### [Reading text]
--- BEGIN ---

Adam Fullerton

Personal information
- Nationality: American
- Born: February 6, 1985 (age 41) Liverpool, New York, U.S.
- Height: 6 ft 0 in (183 cm)
- Weight: 190 lb (86 kg; 13 st 8 lb)

Sport
- Position: Goaltender (field)
- Shoots: Left
- MLL team Former teams: Ohio Machine Florida Launch Denver Outlaws Rochester Rattlers
- Former NCAA team: United States Military Academy
- Pro career: 2008–

= Adam Fullerton =

American lacrosse player (born 1985)

Adam Fullerton (born February 6, 1985, in Liverpool, New York) is an American lacrosse player. He is currently a member of the Denver Outlaws in Major League Lacrosse Fullerton is best known as a field lacrosse goaltender.

==Early years==
Fullerton, a field lacrosse goaltender, began playing high school lacrosse for Liverpool High School. At Liverpool High School, Fullerton was named team captain for Liverpool and became second team all league and honorable mention All-Central New York.

==College career==
After high school, Fullerton enrolled at West Point, and set records as Army's goalkeeper his freshman year. He started after the first string senior goal-keeper went down with an injury. He played in all 17 games and started 12 of them, ranking 18th in the nation for save percentage with a (.576). He finished second in the Patriot League in save percentage and third in goals-against average.

Fullerton set the school record for longest consecutive winning streak by a freshman goalie and longest consecutive winning streak at the beginning of a career at seven. His eight wins was one short of school's plebe record.
He was third on the squad in ground balls with 40.

Fullerton suffered his first collegiate loss against Duke. He recorded 13 saves against Air Force, then he improved upon that mark in regular-season finale with career-high 14 saves at Ohio State. Fullerton picked up four ground balls at Colgate and bettered that career mark with six grounders in Patriot League semifinal win over Bucknell. He recorded win at Holy Cross in relief of starter Matt Darak. Fullerton became the first plebe goalie to start an NCAA Tournament game since George Slabowski in 1981. He was also the first plebe goalie to lead the squad in goals-against average and save percentage since Rick Aguilar in 1991.

--- END ---

### [Supplied material]
--- BEGIN ---

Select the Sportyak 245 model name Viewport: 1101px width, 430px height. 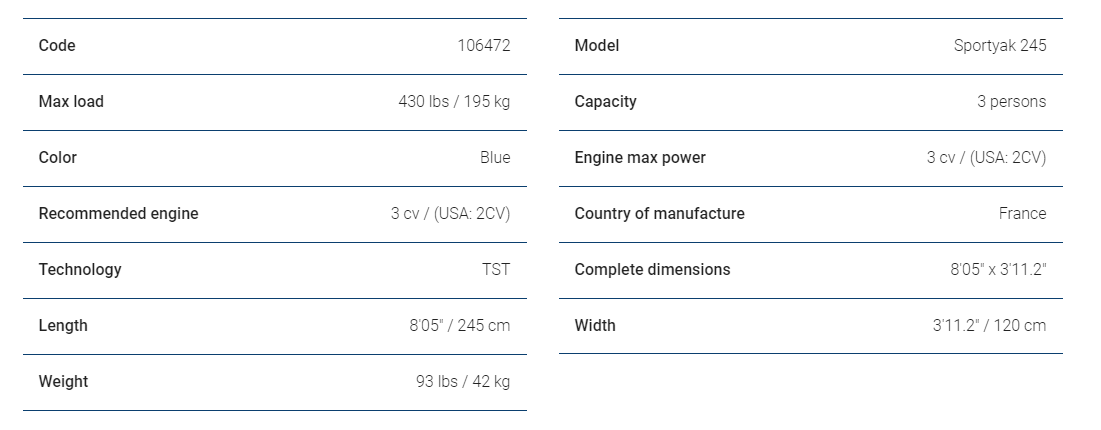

--- END ---

### [Exercise goal]
Continue the article about lacrosse player Adam Fullerton, picking up after its last sentence.

### [Task answer]
==MLL career==
Fullerton was the first goalie selected, when he was selected with the third-round selection (28th overall) by the Rochester Rattlers in Major League Lacrosse in the 2008 MLL Collegiate Draft. After being drafted by Rochester, Fullerton was picked up by Denver before the 2009 season. He was selected as one of the goalies on the US National team that recently won gold at the World Lacrosse Championship. He was one of the eight goalies invited to try out for the team. In 2011, Fullerton's professional career was put on halt when he received word of his deployment to Afghanistan and served as First Lieutenant in the United States Army.

Prior to the 2014 season, Fullerton was traded by the Denver Outlaws to the Florida Launch, in exchange for Roy Lang. Fullerton played in seven games for the Launch in 2014, saving 31 shots over 135 minutes of play. So far in 2015, Fullerton has appeared in 4 games with a GAA of 14.04 and a SV% of 51.7 (.571)

During the 2015 MLL season, Fullerton spent most of the season backing up Florida Launch starting goaltender, Brett Queener. With three games remaining in the Florida Launch season, it was discovered Fullerton suffered from a torn meniscus in his knee, requiring him to miss the remainder of the season.

==Personal life==
His identical twin brother, Patrick Fullerton played attack with Adam at West Point.

Fullerton was a 1st Lieutenant and was promoted to Captain in the United States Army causing him to miss one year of his MLL Career.

Fullerton graduated West Point with a degree in Leadership Management with a minor in Environmental Engineering.

Fullerton spent a year tour in Afghanistan serving in the U.S. army in 2011.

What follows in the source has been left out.